Read the Full Review
Leonard Bernstein: Omnibus
E1, Music, $49.98 four-DVD set, NR.
1954-58. Here’s Lenny in the just-plain-folks mode that some inevitably found off-putting — but he still has charm to burn explaining Beethoven’s Fifth Symphony, jazz, conducting, American musical comedy, “modern music,” Bach and opera. Remarkably restored and remastered from kinescopes by the Archive of American Television.

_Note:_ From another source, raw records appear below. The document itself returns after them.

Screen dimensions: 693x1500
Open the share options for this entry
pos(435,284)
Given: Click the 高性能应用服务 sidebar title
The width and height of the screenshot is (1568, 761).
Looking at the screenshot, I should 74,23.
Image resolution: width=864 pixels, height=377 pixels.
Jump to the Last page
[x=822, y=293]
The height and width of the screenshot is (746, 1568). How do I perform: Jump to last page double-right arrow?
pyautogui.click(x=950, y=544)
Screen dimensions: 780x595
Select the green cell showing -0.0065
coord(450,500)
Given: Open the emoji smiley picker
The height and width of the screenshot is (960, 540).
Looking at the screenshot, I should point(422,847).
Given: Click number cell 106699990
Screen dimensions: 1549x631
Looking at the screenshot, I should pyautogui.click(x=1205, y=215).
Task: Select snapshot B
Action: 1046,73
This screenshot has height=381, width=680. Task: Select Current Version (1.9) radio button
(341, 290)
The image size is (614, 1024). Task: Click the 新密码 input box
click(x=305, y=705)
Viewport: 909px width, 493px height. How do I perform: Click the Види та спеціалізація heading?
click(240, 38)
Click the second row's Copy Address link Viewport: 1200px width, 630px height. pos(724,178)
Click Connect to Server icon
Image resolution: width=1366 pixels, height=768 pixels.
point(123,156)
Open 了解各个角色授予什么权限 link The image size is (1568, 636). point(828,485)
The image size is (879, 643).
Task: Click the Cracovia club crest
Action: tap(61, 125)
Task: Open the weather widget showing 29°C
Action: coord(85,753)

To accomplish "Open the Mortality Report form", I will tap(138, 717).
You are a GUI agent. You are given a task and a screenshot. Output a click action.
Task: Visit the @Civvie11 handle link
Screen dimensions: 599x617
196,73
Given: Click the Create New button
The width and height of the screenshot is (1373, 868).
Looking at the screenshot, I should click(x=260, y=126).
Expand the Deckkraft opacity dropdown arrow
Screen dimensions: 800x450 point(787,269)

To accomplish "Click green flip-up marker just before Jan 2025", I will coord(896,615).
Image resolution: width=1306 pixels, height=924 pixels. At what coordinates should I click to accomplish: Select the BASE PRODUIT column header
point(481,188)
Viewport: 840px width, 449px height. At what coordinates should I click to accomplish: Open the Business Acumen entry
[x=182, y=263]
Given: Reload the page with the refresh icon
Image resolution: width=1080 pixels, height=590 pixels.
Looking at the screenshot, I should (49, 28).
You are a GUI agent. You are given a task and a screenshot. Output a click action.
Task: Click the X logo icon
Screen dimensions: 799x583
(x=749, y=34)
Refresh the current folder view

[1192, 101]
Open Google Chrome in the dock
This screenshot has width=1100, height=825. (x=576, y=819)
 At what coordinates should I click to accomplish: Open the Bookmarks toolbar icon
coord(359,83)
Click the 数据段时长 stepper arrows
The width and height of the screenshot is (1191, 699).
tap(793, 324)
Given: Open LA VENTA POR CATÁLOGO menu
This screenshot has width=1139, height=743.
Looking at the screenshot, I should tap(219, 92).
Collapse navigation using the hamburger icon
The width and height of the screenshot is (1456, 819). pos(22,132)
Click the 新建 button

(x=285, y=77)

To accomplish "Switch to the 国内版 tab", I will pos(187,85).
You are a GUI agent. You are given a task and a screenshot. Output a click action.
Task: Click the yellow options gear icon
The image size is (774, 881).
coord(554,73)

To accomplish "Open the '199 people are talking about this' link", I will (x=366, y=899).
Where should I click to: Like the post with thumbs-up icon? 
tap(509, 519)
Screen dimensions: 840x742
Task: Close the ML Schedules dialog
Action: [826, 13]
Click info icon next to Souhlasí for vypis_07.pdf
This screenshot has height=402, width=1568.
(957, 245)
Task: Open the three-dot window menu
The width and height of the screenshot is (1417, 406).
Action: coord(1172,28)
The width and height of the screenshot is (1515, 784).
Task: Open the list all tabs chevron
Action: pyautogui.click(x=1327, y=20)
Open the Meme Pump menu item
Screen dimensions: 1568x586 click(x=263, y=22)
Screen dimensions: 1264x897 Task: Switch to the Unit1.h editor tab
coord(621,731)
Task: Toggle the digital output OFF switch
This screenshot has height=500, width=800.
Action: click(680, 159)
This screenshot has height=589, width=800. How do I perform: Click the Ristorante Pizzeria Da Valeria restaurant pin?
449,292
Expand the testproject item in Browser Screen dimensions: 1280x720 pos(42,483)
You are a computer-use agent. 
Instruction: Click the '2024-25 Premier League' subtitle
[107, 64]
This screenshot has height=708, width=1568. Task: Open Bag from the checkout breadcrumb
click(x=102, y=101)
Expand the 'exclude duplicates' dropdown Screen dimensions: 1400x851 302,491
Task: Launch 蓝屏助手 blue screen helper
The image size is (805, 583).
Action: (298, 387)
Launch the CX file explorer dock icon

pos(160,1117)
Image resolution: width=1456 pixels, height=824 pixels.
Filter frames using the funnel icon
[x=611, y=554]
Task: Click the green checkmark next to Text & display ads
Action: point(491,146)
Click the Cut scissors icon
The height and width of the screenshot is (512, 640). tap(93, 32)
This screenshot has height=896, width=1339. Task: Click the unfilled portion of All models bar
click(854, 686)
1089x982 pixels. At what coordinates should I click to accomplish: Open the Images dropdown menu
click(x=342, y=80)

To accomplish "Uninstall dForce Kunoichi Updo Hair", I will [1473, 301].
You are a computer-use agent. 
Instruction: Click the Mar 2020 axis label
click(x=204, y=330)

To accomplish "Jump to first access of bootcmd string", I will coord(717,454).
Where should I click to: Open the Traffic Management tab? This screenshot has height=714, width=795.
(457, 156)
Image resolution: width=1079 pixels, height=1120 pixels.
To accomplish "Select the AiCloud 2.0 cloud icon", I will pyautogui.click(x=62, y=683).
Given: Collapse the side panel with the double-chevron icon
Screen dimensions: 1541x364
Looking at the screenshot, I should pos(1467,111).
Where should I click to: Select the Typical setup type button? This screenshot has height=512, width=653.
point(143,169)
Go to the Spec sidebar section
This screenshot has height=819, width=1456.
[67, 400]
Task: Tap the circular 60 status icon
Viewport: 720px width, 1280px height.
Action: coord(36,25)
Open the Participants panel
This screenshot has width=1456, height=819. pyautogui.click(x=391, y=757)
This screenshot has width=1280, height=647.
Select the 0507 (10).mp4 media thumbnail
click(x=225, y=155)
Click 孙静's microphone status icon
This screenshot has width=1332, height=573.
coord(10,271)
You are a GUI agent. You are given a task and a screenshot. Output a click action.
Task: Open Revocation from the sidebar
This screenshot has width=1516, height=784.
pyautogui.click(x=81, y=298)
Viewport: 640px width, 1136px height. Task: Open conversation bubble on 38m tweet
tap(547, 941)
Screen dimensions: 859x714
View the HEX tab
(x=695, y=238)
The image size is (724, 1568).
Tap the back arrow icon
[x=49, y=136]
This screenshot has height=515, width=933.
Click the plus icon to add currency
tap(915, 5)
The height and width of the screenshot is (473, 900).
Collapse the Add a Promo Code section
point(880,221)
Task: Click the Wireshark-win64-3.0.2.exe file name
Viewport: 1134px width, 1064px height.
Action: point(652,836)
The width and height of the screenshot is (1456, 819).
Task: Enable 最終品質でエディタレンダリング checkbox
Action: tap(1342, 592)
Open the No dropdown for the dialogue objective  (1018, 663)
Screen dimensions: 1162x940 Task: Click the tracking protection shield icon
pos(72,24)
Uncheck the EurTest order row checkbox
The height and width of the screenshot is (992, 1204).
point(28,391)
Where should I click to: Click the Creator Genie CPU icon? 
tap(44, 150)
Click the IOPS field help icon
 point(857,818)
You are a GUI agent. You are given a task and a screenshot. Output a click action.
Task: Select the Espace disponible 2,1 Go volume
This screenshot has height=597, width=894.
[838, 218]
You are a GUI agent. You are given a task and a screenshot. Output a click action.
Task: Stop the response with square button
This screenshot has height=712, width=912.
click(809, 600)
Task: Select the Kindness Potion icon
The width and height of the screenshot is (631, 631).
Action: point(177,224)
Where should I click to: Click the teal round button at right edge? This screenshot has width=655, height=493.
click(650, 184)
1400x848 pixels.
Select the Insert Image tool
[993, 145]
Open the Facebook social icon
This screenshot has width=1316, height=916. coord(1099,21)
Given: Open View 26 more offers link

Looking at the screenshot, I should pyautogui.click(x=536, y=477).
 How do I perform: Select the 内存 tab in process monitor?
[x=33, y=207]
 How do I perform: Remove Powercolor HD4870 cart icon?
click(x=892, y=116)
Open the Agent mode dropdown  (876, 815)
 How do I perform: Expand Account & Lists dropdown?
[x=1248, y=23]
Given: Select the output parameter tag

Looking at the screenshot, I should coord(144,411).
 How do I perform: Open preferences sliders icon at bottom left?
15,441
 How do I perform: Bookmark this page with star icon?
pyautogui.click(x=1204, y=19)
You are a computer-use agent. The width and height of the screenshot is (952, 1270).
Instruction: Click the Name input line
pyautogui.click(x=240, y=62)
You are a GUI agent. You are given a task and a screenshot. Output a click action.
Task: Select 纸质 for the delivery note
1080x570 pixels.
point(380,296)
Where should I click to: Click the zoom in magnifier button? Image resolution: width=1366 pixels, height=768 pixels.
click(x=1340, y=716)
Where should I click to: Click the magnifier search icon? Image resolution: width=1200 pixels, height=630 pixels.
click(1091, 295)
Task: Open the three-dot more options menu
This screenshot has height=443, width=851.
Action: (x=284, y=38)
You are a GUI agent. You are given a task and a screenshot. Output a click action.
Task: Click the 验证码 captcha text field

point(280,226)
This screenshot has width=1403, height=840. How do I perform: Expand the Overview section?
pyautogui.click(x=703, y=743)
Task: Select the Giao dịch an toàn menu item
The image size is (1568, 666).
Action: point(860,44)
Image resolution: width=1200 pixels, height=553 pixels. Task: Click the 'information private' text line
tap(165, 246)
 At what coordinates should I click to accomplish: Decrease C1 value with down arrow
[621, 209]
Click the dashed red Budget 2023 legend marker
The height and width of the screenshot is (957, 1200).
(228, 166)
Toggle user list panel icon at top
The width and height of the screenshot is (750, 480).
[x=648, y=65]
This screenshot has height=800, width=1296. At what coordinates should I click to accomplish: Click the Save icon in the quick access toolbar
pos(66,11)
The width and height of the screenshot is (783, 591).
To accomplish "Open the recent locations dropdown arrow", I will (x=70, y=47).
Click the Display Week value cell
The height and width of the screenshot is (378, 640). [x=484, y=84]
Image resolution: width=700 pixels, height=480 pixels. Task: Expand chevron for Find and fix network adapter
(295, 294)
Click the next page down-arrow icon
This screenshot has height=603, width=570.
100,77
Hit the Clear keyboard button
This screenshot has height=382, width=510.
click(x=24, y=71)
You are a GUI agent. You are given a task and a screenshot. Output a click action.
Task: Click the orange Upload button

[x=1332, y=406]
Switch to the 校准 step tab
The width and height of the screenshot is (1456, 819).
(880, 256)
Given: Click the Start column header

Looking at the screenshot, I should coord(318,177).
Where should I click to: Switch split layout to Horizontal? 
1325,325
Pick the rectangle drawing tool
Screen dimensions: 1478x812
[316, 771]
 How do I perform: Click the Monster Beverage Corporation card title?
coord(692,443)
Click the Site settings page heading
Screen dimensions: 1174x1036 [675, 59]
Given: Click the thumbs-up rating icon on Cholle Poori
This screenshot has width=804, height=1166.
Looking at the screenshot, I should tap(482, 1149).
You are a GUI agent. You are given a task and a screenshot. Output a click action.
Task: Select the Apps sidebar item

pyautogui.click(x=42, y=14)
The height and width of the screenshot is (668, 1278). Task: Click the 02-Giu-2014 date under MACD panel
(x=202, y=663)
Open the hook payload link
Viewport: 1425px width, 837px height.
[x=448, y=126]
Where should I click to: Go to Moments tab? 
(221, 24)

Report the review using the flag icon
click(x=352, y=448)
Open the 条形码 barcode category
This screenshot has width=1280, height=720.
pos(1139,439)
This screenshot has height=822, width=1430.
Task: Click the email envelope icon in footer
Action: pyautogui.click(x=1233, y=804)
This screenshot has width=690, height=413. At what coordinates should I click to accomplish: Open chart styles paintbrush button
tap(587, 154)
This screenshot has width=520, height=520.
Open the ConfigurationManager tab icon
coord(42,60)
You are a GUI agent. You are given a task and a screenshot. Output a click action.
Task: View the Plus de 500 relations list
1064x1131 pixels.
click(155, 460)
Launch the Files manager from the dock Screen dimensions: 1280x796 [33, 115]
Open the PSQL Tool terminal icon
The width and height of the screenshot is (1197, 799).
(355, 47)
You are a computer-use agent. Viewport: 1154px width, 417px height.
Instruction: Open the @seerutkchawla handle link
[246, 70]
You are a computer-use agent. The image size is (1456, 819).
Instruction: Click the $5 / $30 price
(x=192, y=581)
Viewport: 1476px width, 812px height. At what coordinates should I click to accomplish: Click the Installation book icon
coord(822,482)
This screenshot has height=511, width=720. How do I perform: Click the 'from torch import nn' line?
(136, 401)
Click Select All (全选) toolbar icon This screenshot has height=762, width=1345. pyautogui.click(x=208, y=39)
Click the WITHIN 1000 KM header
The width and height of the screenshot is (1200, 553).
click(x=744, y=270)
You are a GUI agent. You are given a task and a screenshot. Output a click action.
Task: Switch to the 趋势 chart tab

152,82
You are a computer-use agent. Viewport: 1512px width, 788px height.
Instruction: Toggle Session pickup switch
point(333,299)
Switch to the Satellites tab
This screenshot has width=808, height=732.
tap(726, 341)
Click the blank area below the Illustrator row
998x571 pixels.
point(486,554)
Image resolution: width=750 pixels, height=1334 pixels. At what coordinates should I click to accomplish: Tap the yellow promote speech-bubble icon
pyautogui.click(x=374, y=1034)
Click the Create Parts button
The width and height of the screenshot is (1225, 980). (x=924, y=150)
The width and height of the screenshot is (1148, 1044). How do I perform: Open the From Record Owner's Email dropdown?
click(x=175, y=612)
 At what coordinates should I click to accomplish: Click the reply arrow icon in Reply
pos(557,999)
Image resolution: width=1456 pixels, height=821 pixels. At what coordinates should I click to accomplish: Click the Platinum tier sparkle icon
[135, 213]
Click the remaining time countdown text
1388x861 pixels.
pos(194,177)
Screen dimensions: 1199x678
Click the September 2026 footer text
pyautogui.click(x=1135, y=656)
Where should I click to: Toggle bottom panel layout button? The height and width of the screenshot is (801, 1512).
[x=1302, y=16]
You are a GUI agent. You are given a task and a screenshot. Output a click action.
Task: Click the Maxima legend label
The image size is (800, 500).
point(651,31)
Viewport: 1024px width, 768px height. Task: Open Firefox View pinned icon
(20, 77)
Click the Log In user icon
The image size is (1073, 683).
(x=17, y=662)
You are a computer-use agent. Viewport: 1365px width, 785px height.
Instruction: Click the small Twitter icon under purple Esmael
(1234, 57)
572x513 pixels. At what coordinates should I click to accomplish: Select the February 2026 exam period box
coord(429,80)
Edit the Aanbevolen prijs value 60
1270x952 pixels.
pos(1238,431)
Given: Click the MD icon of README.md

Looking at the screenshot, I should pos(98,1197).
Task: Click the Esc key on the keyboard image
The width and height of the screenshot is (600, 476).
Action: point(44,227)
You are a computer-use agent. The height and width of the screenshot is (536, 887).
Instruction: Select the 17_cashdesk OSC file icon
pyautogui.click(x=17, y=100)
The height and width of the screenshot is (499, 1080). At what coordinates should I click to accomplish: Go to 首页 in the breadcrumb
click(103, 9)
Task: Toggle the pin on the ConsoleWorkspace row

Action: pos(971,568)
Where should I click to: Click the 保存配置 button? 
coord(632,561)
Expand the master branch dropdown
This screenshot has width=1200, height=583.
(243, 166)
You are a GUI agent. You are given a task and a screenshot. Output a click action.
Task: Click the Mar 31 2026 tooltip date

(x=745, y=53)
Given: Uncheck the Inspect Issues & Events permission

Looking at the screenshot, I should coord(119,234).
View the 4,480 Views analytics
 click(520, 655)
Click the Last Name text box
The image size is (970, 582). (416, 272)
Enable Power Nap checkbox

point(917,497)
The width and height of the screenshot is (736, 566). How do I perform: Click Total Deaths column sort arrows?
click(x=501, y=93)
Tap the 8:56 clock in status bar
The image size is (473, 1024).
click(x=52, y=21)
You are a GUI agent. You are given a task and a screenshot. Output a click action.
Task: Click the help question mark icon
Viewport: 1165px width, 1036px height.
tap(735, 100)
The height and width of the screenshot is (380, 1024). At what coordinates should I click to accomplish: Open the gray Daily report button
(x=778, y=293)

Extras: A CBS broadcast of Handel’s Messiah from Christmas Day 1955. Note, also, young Carol Burnett’s appearance on the musical comedy program.
Read the Full Review
Ruggles of Red Gap
Available Now via Amazon.com CreateSpace
Universal, Comedy, $19.98 DVD, NR.
Stars Charles Laughton, Zasu Pitts, Charles Ruggles, Mary Boland.
1935. This is director Leo McCarey’s gentle jewel, epochs overdue on DVD. For lead Charles Laughton, it kicked off one of the greatest single years any actor has ever enjoyed. The recent availability of this best picture Oscar nominee is a nice lead-in to Criterion’s much-awaited Feb. 23 release of McCarey’s never-more-topical 1937 tearjerker Make Way for Tomorrow.
Read the Full Review
TCM Greatest Classic Films: Sci-fi Adventures
Street 2/2
Warner, Sci-Fi, $27.92 two-DVD set, NR.
Stars Kenneth Tobey, James Whitmore, Hugh Marlowe, Lois Maxwell.
1953-56. Another keenly packaged Turner Classic Movies four-pack offers The Beast from 20,000 Fathoms, Them!, World Without End and Satellite in the Sky. My, what large scales or pincers you have.